Engineering vs. Design

ugly rooftop solar water heater in Colorado and beautiful chimney in London

   Look at the image on the left above. This is an on-site heat generation device which we know more commonly as a solar collector. The image on the right is clearly a fireplace, which means that it’s also an on-site heat generation device. They both do their jobs: the one on the left heats water, while the one on the right heats air. But that is where the similarities end. Because the one on the left was conceived only as an engineering exercise, while the one on the right was conceived as engineering and design. So both have similar amounts of engineering, because they both appear to do their heat-making jobs. But the fireplace was also conceived as being beautiful, whereas the solar collector possesses not one shred of beauty.

   So what? Isn’t that just aesthetics? We have sustainability problems far more important than mere aesthetics, right? Not so fast. If you’re old enough to remember the late 1960s and 1970s, you’ll remember that we had another green revolution back then. Many of us (I was in my teens through most of the 1970s) were very optimistic that we were seeing the beginnings of major changes. But that all changed very quickly in just a couple years. What went wrong? I’ll tell you what I remember seeing and hearing.

   I was an architecture student and then a recent graduate when it all came crashing down. And the thing I recall the most was hearing, again and again, the same thing, almost word-for-word: “I don’t care if those solar collectors are saving me a little money; get those hideous things off my roof; I will not tolerate them any longer!” And so, because the artifacts of sustainability were conceived only as engineering rather than design and engineering, the people turned against them and an entire generation was lost.
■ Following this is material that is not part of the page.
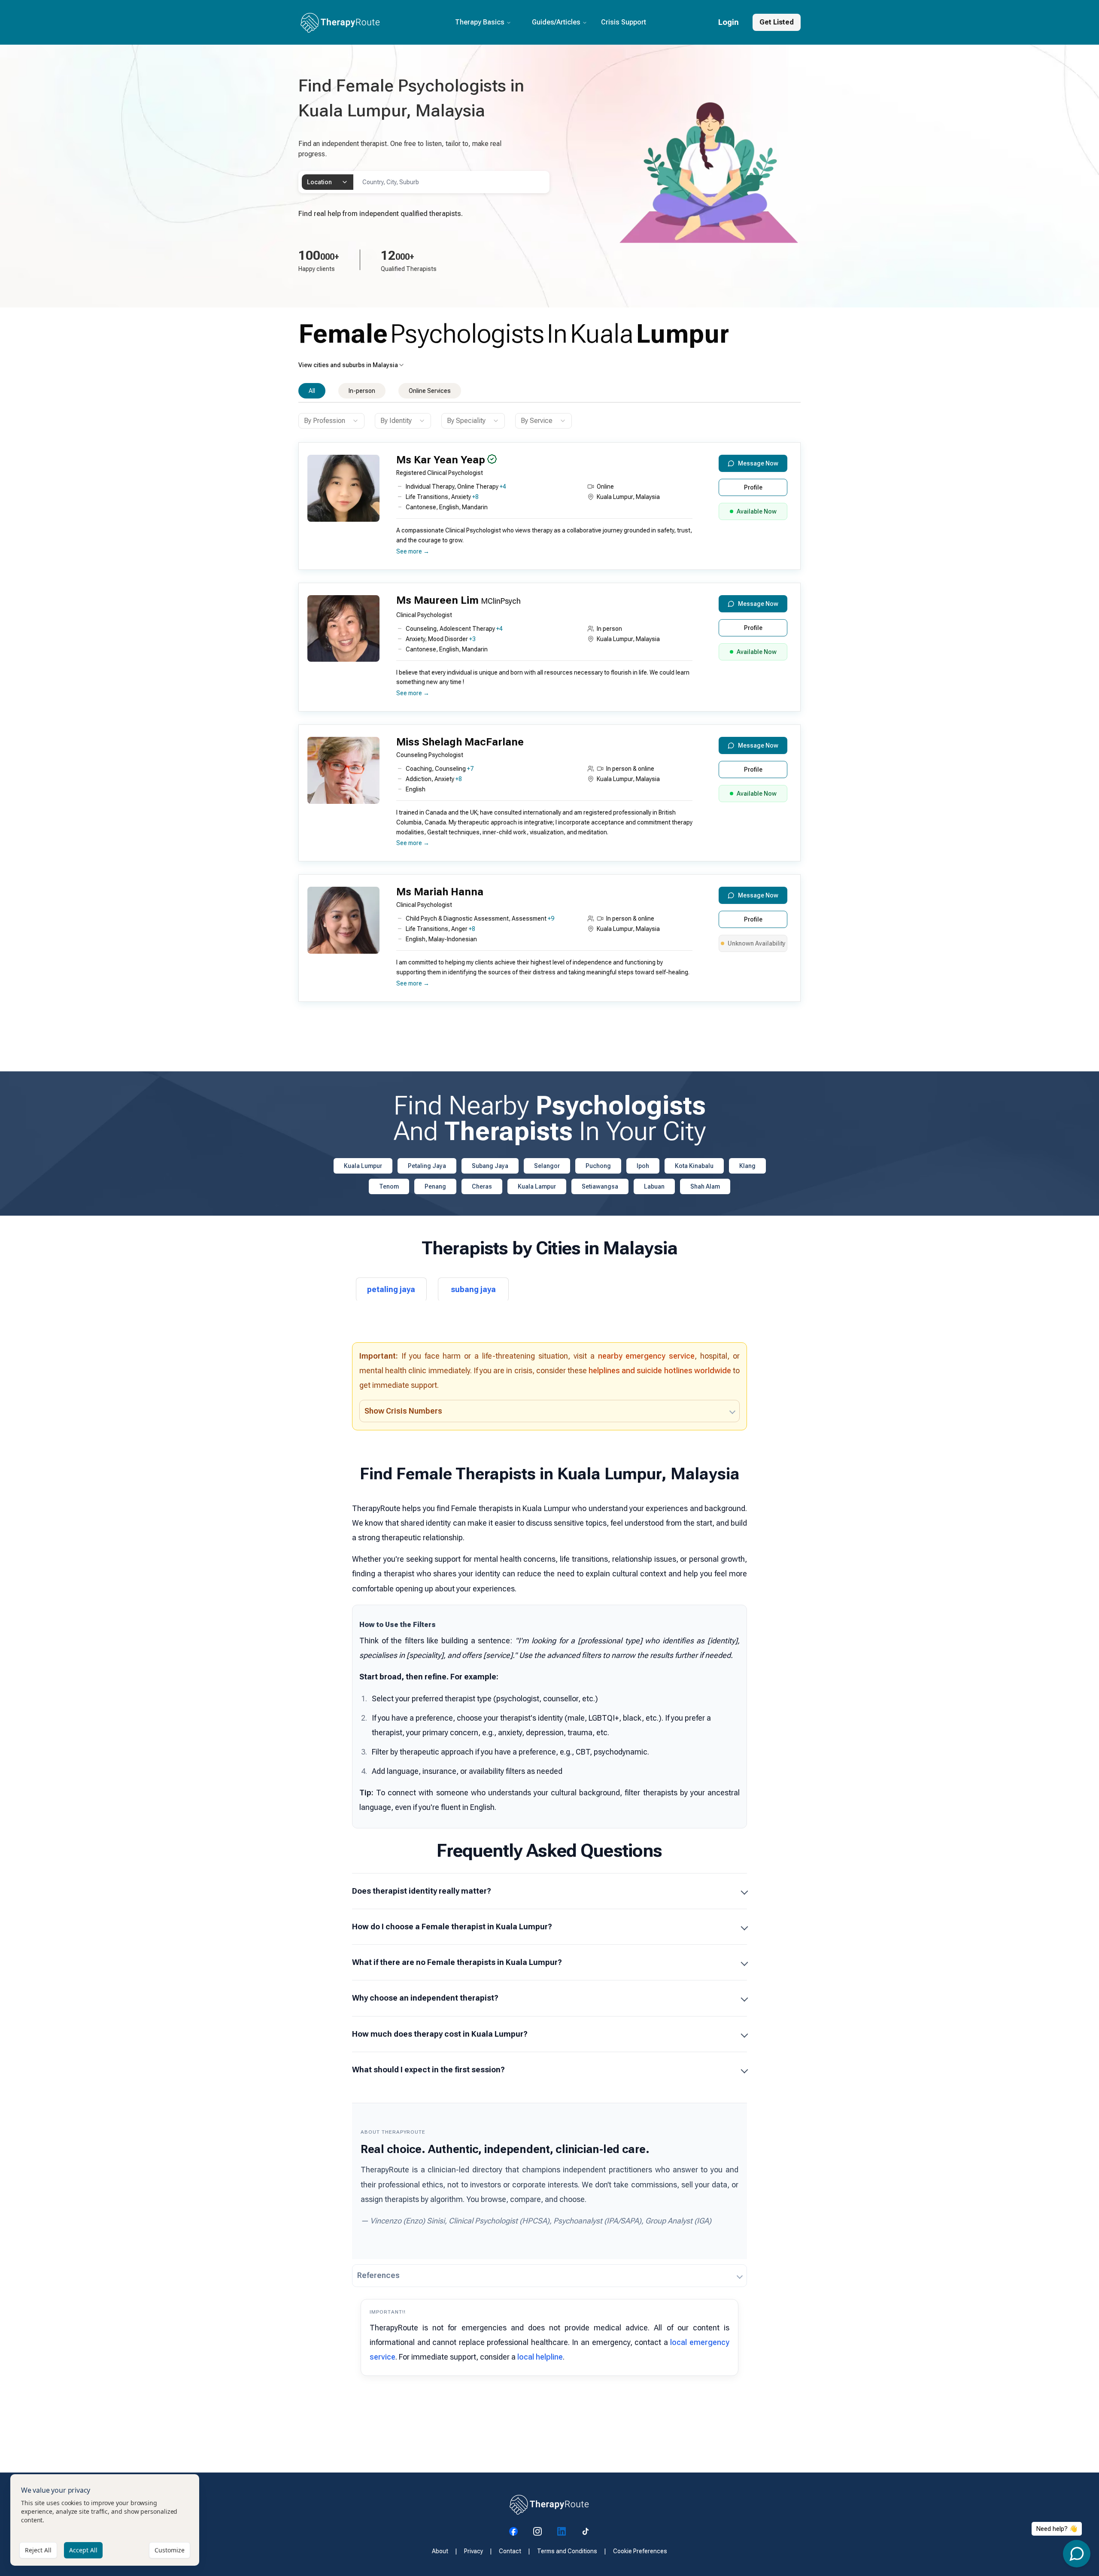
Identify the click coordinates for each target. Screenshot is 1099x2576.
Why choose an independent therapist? (425, 1997)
   The same thing could happen to us. It doesn’t have to happen, but it could happen. And it will happen if the artifacts of sustainability today are merely engineered. So they must work. And they must be designed to be beautiful. Because if they cannot be loved, they will not last. But can we afford to turn another generation against sustainability like we did at the end of the 1970s? Can we really afford to blow it again?

~ Steve Mouzon

Legacy Comments:

Wednesday, February 11, 2009 - 10:02 PM

Chad Cooper

Re-entered... originally posted January 30, 2009

I'd be very interested in reading an exploration of this topic in a broader sense as well. Meaning, the role/importance of aesthetics in general. In other words, when confronted with the form meets function mentality in which aesthetics play a part only when deemed necessary. Problem is, aesthetics should always be part of the equation, regardless of factors such as size, prominence, etc. With this, the willingness of some to spend money quickly on engineering gadgets or marginally increased performance, and even tossing aside aesthetics to pay for it.

Any thoughts on this (to help tackle these types of scenarios, or help ease frustrations)?



Adrian Johnson · 

An excellent, extinct grammar school

Think symmetry. Humans like symmetry, or balance in asymmetry. They like security & comfort first, then light and height according to the climate. People like curved lines better than straight ones, and wood & stone better than brick and metal, unless the metal is appealing.

Sep 9, 2016 4:53pm

Steve Mouzon · 

Board Member at Sky Institute for the Future

Exactly, Adrian! Put another way, people like buildings that reflect them in some way... you've included several.